A high resolution image of one region of Pluto showed no impact craters, leading John Spencer, a member of the science team, to conclude that the region is relatively young geologically: less than 100 million years old. The image also showed mountains about 3,300 meters high, which scientists speculate are made of water ice.
The signs of geological activity on both Pluto and Charon suggest that the two worlds have some kind of internal heating source. Spencer said that, unlike other icy bodies in the outer solar system that get energy from tidal heating as they orbit giant planets, another mechanism must be at work here. That could be either heat from radioactive decay in their interiors, or heat liberated as a subsurface ocean freezes out.
“We’ve settled the fact that these very small planets can be very active after a long time,” Stern said. “It’s going to send a lot of geophysicists back to the drawing boards, trying to understand how exactly you do that.”
The images returned early July 15 represent only a small fraction of the data the spacecraft collected when is passed by Pluto and its moons a day earlier, coming within 12,500 kilometers of the surface of Pluto. “Frankly, we’re just skimming the top of it,” Stern said.
Scientists were hesitant to speculate in any detail on the images and spectra they presented at the briefing, given the limited time they had to analyze the data and because much more data will be coming back to Earth in the days and weeks to come. “Speculating now would be especially embarrassing we could be proven wrong very quickly,” Spencer said.
The spacecraft survived the flyby, including a communications blackout lasting nearly 22 hours so it could maximize the data it collected on closest approach, and remains in good condition. “Every indication is that the spacecraft is in great shape,” said Chris Hersman, New Horizons mission systems engineer, in a briefing here earlier July 15.

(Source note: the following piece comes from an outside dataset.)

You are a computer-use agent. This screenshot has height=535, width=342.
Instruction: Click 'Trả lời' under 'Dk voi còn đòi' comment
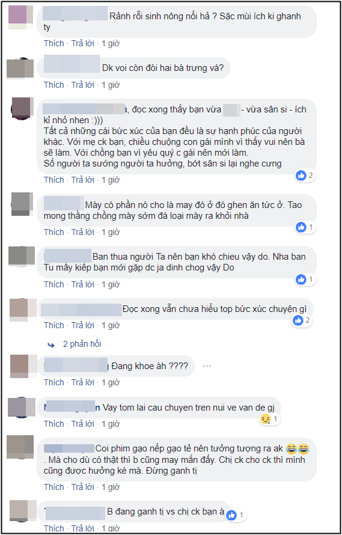tap(82, 85)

NASA is planning another briefing July 17 to discuss additional data retuned by the spacecraft. That will also give the science team more time to digest the initial batch of images. “Today is probably our biggest challenge,” Stern said, given the limited time they had to analyze the data before the briefing and the lack of sleep they got after the successful flyby July 14. “This is really hot off the press.”